> Exercise
Set down exactly the lines in the records below that run from the line with "CONTACTO (594, 77)" to the line with "presupuestos (290, 955)", inclusive, and nothing more.

(Data items)
Content starts

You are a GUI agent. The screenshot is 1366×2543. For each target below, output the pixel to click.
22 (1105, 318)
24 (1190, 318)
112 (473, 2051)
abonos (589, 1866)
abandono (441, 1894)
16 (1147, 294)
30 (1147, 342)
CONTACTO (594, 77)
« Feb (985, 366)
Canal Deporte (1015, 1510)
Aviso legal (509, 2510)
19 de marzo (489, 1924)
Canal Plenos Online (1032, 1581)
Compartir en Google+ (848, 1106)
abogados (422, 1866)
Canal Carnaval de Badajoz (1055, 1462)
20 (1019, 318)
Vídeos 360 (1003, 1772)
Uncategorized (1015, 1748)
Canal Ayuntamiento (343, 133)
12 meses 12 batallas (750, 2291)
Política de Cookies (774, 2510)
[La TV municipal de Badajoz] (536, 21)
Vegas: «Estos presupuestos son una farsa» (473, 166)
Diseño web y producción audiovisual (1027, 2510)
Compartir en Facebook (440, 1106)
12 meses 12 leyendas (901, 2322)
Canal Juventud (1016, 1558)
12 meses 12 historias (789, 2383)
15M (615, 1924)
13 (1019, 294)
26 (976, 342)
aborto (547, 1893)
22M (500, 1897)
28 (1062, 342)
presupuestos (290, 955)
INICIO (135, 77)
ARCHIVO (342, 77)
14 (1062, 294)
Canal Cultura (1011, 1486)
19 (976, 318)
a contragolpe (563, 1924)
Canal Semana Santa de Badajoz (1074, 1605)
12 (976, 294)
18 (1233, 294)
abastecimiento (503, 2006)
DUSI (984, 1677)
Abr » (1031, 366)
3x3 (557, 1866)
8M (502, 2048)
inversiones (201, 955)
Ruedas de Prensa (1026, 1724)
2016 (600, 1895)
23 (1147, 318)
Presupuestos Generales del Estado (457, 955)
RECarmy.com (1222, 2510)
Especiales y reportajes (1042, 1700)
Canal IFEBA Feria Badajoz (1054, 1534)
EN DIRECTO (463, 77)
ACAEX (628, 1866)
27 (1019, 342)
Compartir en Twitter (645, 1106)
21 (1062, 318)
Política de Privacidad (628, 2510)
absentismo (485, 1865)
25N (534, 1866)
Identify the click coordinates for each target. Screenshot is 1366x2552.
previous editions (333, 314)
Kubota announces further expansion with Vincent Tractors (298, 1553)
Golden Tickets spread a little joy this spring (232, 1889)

Content ends

> Your solution
CONTACTO (594, 77)
« Feb (985, 366)
Canal Deporte (1015, 1510)
Aviso legal (509, 2510)
19 de marzo (489, 1924)
Canal Plenos Online (1032, 1581)
Compartir en Google+ (848, 1106)
abogados (422, 1866)
Canal Carnaval de Badajoz (1055, 1462)
20 (1019, 318)
Vídeos 360 (1003, 1772)
Uncategorized (1015, 1748)
Canal Ayuntamiento (343, 133)
12 meses 12 batallas (750, 2291)
Política de Cookies (774, 2510)
[La TV municipal de Badajoz] (536, 21)
Vegas: «Estos presupuestos son una farsa» (473, 166)
Diseño web y producción audiovisual (1027, 2510)
Compartir en Facebook (440, 1106)
12 meses 12 leyendas (901, 2322)
Canal Juventud (1016, 1558)
12 meses 12 historias (789, 2383)
15M (615, 1924)
13 (1019, 294)
26 (976, 342)
aborto (547, 1893)
22M (500, 1897)
28 (1062, 342)
presupuestos (290, 955)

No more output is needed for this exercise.